「晴れますように」

窓の外に広がる空は、一面を灰色に染め上げていた。
厚い雲から落ちる滴は、一向に止む気配がない。
登校前にチェックした天気予報でも、梅雨が明けるのは当分先の話だった。
窓辺に佇んで外を眺めていた東月錫也は、小さく息を吐き出すと、自分の席へと戻っていく。
教室に入ってきたばかりの幼馴染、七海哉太を見付けて、声を掛けた。
 「おはよう。哉太が遅刻じゃないなんて、珍しいね」
 「そんなに遅刻ばっかりしてねーぞ。今日だって、いつもより早く起きられたんだ。
 ほら、毎日雨ばっかりで、夜に天体観測をしないだろ。暇だから星の写真を眺めててさ。

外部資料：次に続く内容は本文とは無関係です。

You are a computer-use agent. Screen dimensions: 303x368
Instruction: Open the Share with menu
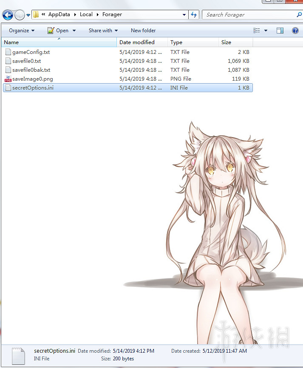[x=103, y=31]
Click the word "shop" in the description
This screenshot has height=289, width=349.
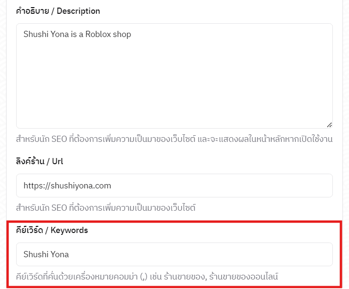(x=121, y=35)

 そうこうしてる内に眠っちまうんだよ。早く寝る分、早く起きられる。これが自然の法則」
そう言ってしたり顔をする哉太に、錫也は少し呆れた表情を浮かべる。
 「哉太の場合、規則正しい生活を送る方が遅刻しないですむのか。今度からはそれでいこう。
 それより、ちゃんと布団の中で寝てる? 写真集を見たまま床で寝るなんて、風邪を引くよ」
 「うわぁ、出たよ、おかん。俺の心配なんて必要ない、っつーの」
うんざり顔で錫也の小言を締め出すと、視線を窓の方へと向ける。
さっきまで錫也が見上げていた雨の空。
 「週末には晴れっかな?」
誰かに聞かせるつもりもない哉太の呟きに、耳聡く錫也が反応する。
 「週末? ああ、羊が帰って来るんだっけ。
 久し振りの日本だし、こっちに居る間は晴れてくれると良いよね」
春の間だけ一緒に過ごした親友。土萌羊。
今は父親の研究を手伝うため、アメリカで過ごしている。
その羊が、来週に行われる学術研究会に参加する父親の助手として、
一緒に日本へやってくることになっていた。
 「あれ、そうだったか? すっかり忘れてたな、俺。
 天気が良かったら、何処かへ遊びに行こうと思ってたんだけど。そっか、羊が来るのか」
わざとらしい言い方をする哉太。錫也の方を見ようともしない。
一緒にいると喧嘩ばかりしていた二人。
その二人の喧嘩をいつも止めていた錫也には、羊の帰国を一番楽しみにしているのが
哉太だということも、よく判っていた。
 「哉太も行くだろ。羊を迎えに空港まで。その為に天気まで心配していたくせに」
 「ち、ちげーよ。だから俺は何処かへ遊びに……」
 「何だ、哉太は行かないのか。じゃあ、俺と月子だけで行こうかな」
図星を言い当てられて慌てる哉太を見て、つい悪戯心が芽生えてしまった。
もう一人の幼馴染でもある夜久月子。彼女の名前を出せば、哉太がどういう反応をするか、
錫也には簡単に想像ができた。
 「行かないなんて言ってないだろ!! 俺も行く。
 だいたい、あのドジで方向音痴な月子の相手を、錫也一人に任せるのは忍びないからな。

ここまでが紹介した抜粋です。